Paseando por sus apariciones en pantalla podemos destacar la infantil pero inmortal 20.000 leguas de viaje submarino, Los vikingos, Duelo de titanes, El último tren a Gun Hill, Siete días de mayo, Arde Paris, El día de los tramposos o Saturno 3, lo que nos da la idea de un actor valiente y arriesgado, siempre dispuesto a poner su físico y su talento al servicio de los papeles más variados. No podemos olvidar que fue él quien decidió la suerte de Kubrick al ponerle a los mandos de la superproducción Espartaco (1960) después de que le gustase su forma de dirigir en la anti belicista Senderos de gloria (1957). Para desgracia de su amistad, la segunda experiencia no estuvo a la altura del debut, y el recuerdo que le quedó a Douglas del director inglés era que “hay personas que tienen talento, y otras que son una mierda. Stanley Kubrick es una mierda con talento”. En esta misma cinta Douglas ejerció de productor, y una de sus decisiones fue la de entregarle la elaboración del guion al defenestrado Dalton Trumbo, quien después de saborear el reconocimiento de sus pares por su trabajo, se vio relegado al ostracismo por la caza de brujas del siniestro McCarthy. Kirk Douglas lo rescató, colocó su nombre por primera vez en más de quince años en los créditos de la película, y le entregó la oportunidad de resarcirse de sus acusaciones en la inolvidable escena en la que los hermanos de armas del esclavo libertador encubren a su legítimo líder al grito rebelde e irreverente de «¡Yo soy Espartaco!«.

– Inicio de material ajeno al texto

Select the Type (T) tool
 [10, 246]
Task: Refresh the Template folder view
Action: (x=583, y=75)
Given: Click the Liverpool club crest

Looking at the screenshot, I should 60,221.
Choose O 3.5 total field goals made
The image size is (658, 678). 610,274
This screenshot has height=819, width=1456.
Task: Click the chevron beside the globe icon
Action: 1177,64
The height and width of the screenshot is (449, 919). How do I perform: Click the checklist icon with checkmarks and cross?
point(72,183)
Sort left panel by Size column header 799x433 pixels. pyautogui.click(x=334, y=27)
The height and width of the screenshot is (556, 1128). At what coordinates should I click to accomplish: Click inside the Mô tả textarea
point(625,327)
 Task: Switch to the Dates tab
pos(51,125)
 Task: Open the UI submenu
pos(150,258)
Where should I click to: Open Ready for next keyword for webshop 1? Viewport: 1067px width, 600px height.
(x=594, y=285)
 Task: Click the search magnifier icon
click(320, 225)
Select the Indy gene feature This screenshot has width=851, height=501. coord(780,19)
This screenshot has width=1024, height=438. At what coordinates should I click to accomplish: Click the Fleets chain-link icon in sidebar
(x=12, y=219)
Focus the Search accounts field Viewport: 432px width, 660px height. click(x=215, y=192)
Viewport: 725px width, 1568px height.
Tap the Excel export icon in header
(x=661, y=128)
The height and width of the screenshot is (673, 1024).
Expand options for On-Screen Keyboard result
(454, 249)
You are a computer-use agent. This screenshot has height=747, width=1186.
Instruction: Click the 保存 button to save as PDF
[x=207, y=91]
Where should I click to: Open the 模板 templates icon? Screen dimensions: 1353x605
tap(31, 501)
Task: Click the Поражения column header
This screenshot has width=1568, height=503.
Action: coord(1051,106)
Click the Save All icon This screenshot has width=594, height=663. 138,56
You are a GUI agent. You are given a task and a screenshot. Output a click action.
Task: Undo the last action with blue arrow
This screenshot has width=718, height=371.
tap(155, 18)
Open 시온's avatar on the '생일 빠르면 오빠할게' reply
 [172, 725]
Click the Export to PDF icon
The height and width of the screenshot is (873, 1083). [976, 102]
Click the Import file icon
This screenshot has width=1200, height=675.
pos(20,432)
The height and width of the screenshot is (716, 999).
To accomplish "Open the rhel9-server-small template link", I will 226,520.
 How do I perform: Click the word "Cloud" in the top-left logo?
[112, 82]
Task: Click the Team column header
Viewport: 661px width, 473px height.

Lejos de los platós su vida también puede considerarse legendaria. Si nos atenemos a sus memorias, ha compartido dormitorio, cama y fluidos con, atención, Marlene Dietrich, Lauren Bacall, Lana Turner, Gene Tierney, Joan Crawford, Debbie Reynolds, Faye Dunaway, Rita Hayworth… (y luego acusábamos al pobre Michael de ser adicto al sexo). En definitiva, todo un personaje de Hollywood que hoy cumple 100 años, y por el que todos deberíamos encender una vela en los altares del séptimo arte. La última leyenda de Hollywood sigue viva, y en un año en el que hemos perdido a algunos de los personajes más relevantes del siglo XX, eso es mucho decir.